* TEXT BLOCK *
-- -- --

Appeal from a judgment of the Supreme Court, Erie County (Christopher J. Burns, J.), rendered January 7, 2009.
Appellate Division, Fourth Department
Published by New York State Law Reporting Bureau pursuant to Judiciary Law § 431.
This opinion is uncorrected and subject to revision before publication in the Official Reports.
Decided on December 30, 2010
PRESENT: SCUDDER, P.J., SMITH, GREEN, PINE, AND GORSKI, JJ.
The judgment convicted defendant, upon a jury verdict, of murder in the second degree, criminal possession of a weapon in the second degree, burglary in the first degree (two counts) and robbery in the first degree (two counts).
It is hereby ORDERED that the judgment so appealed from is unanimously reversed on the law and a new trial is granted on counts two through seven of the indictment.
Memorandum: Defendant appeals from a judgment convicting him upon a jury verdict of, inter alia, murder in the second degree (Penal Law § 125.25 ). Viewing the evidence in light of the elements of the crimes as charged to the jury (see People v Danielson, 9 NY3d 342, 349), we reject defendant's contention that the verdict is against the weight of the evidence (see generally People v Bleakley, 69 NY2d 490, 495). We agree with defendant, however, that reversal is required because Supreme Court failed to comply with CPL 310.30 during jury deliberations. Indeed, the court failed to fulfill its "core responsibility under the statute" in responding to a note from the jury at that time (People v Kisson, 8 NY3d 129, 134). "It is well settled that a substantive written jury communication . . . should be . . . read into the record in the presence of counsel' before the jury is summoned to the courtroom in response thereto" (People v Piccione, ___ AD3d ___, ___ [Nov. 12, 2010], quoting People v O'Rama, 78 NY2d 270, 277-278), and here the court responded to the jury's note in writing without providing notice thereof to the prosecutor or defense counsel. In light of our decision, we do not address defendant's remaining contentions except to note that, in view of the date on which the crimes were committed, the court erred in imposing the DNA databank fee (see People v McCullen, 63 AD3d 1708, 1710, lv denied 13 NY3d 747).

-- -- --

* GIVEN RECORDS *
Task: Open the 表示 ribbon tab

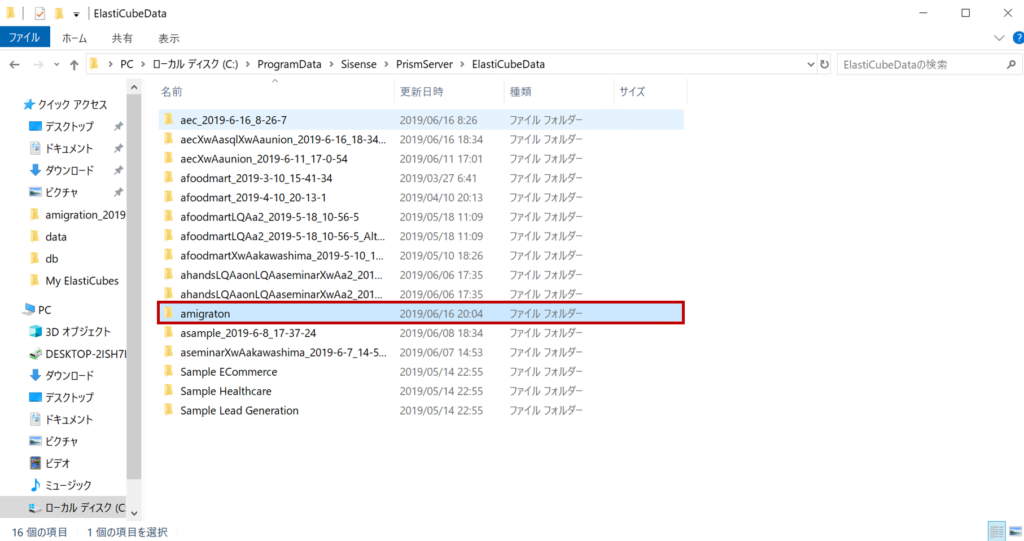Action: [168, 38]
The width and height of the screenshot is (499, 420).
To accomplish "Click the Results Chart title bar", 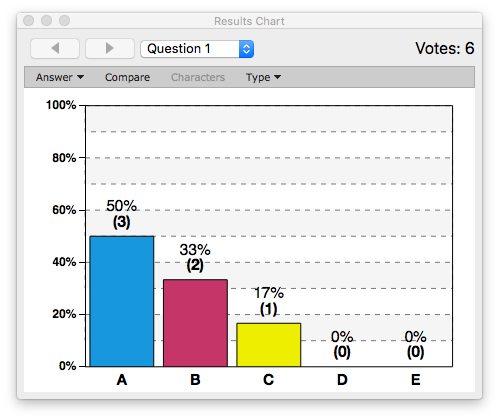I will coord(249,21).
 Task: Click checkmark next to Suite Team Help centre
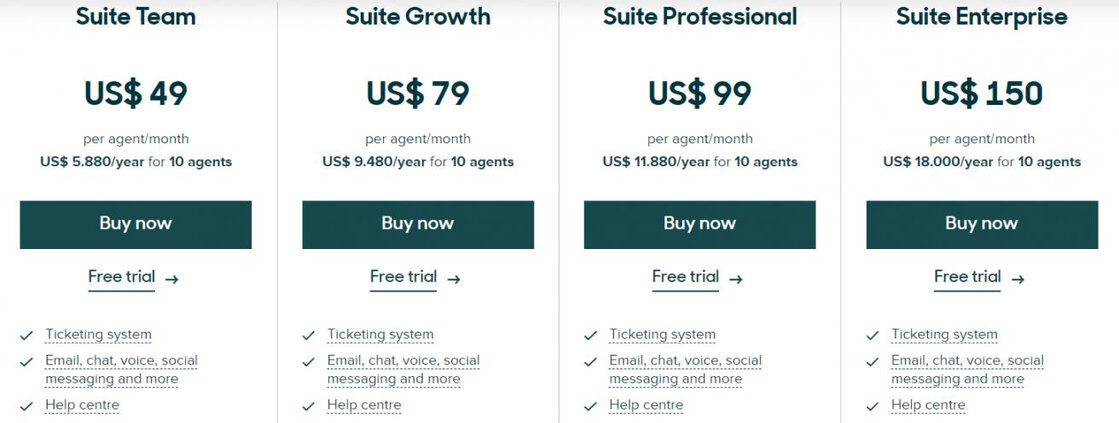click(26, 406)
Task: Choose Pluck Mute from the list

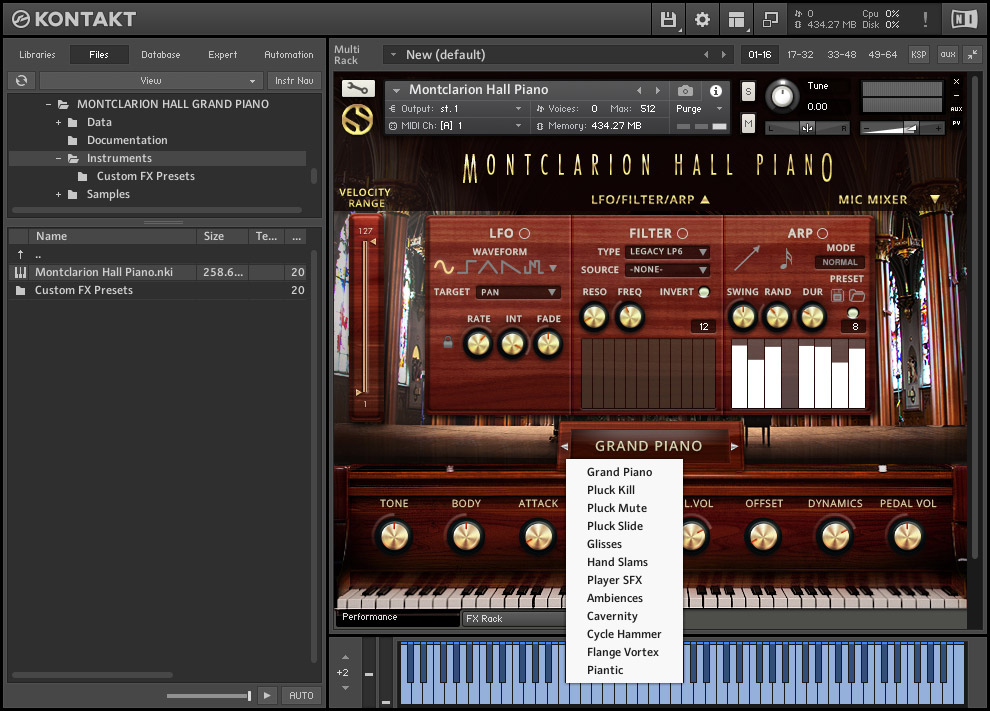Action: coord(616,508)
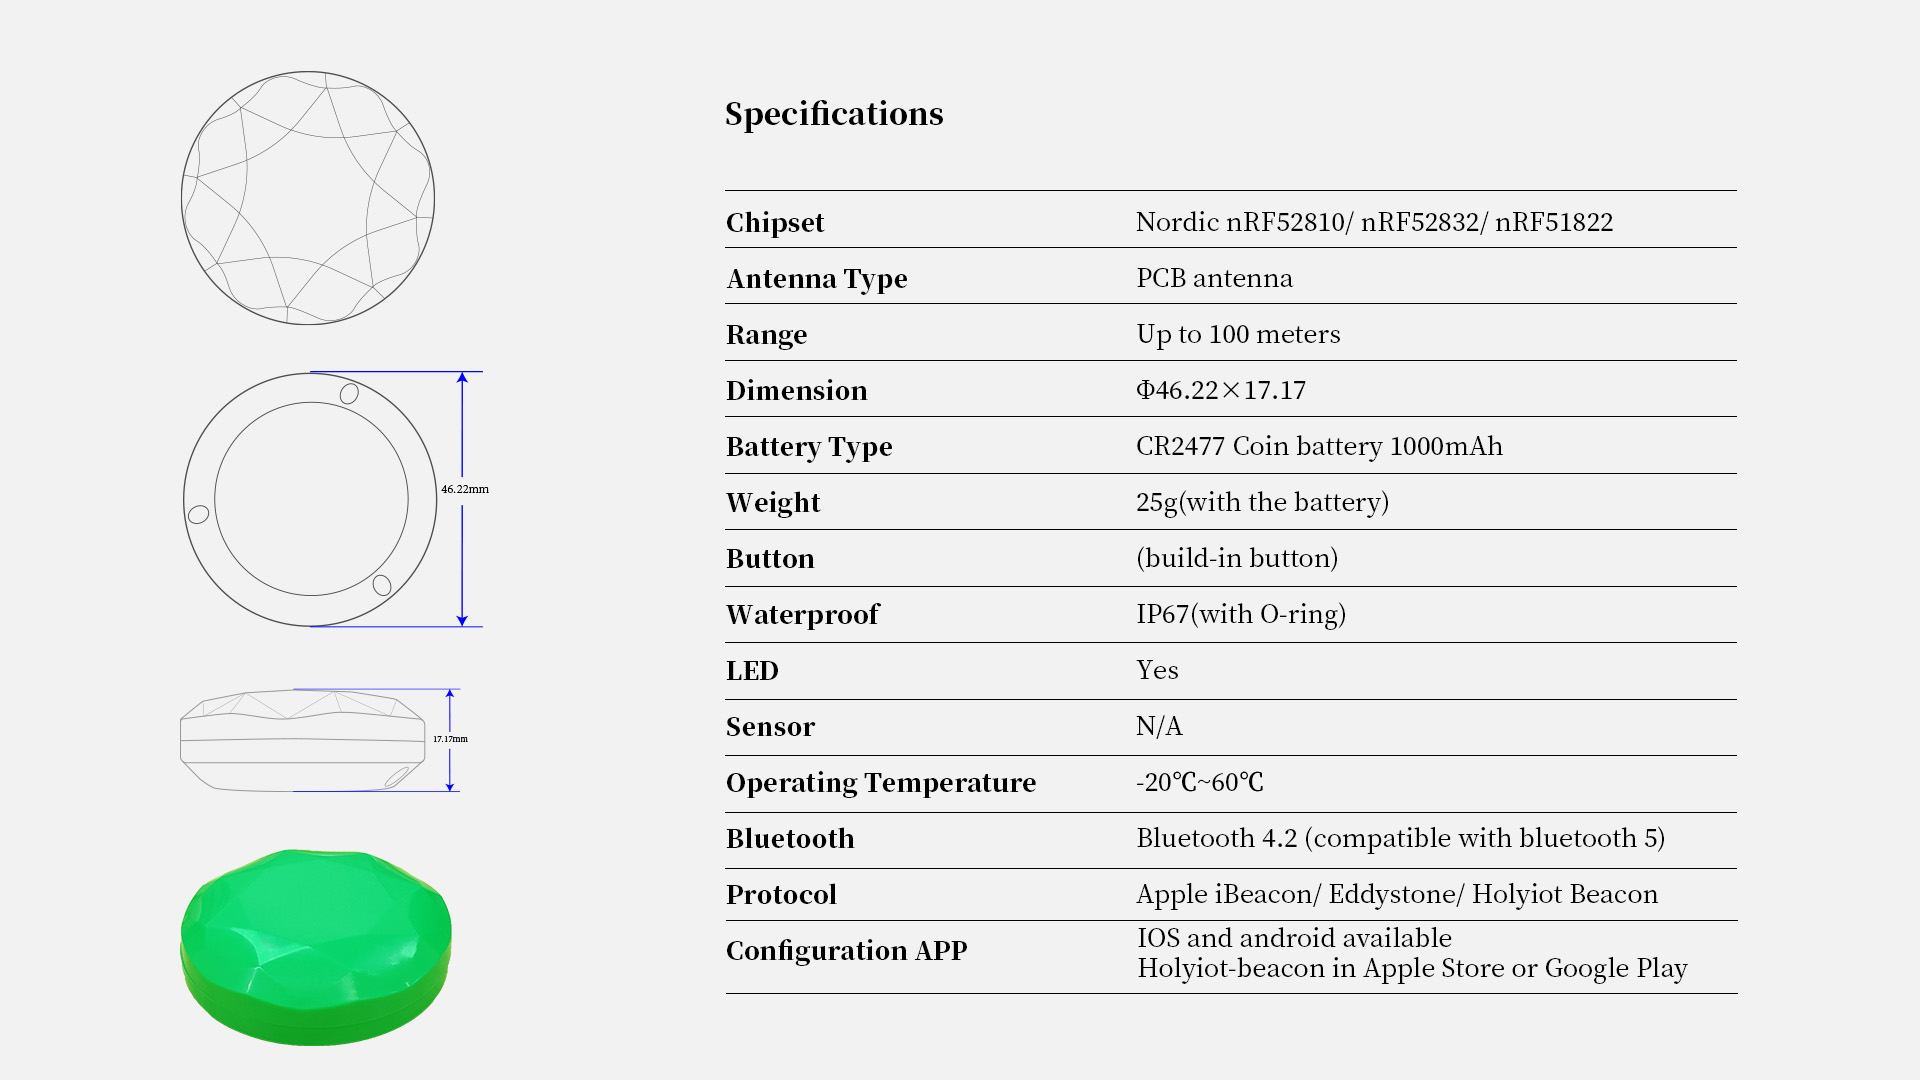Click the green beacon product photo
Image resolution: width=1920 pixels, height=1080 pixels.
coord(315,946)
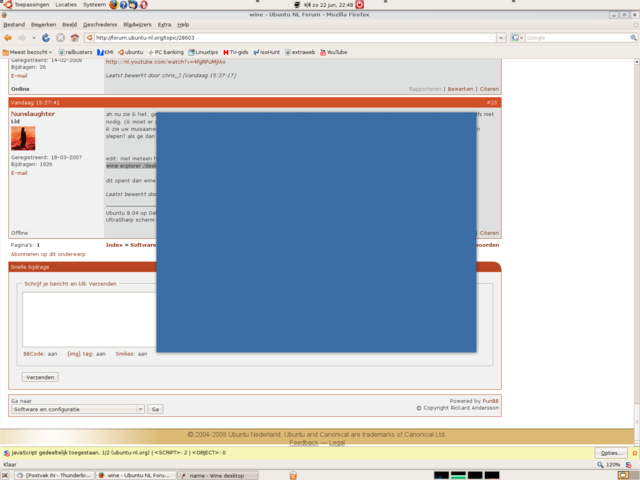Click Nunslaughter's avatar image

pyautogui.click(x=22, y=139)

-- -- --

Reproduce, word for word, the portion of the appellate decision that begins at the words "Appellate Division, Fourth" and stops after "degree (two counts).".

* YOUR SOLUTION *
Appellate Division, Fourth Department
Published by New York State Law Reporting Bureau pursuant to Judiciary Law § 431.
This opinion is uncorrected and subject to revision before publication in the Official Reports.
Decided on December 30, 2010
PRESENT: SCUDDER, P.J., SMITH, GREEN, PINE, AND GORSKI, JJ.
The judgment convicted defendant, upon a jury verdict, of murder in the second degree, criminal possession of a weapon in the second degree, burglary in the first degree (two counts) and robbery in the first degree (two counts).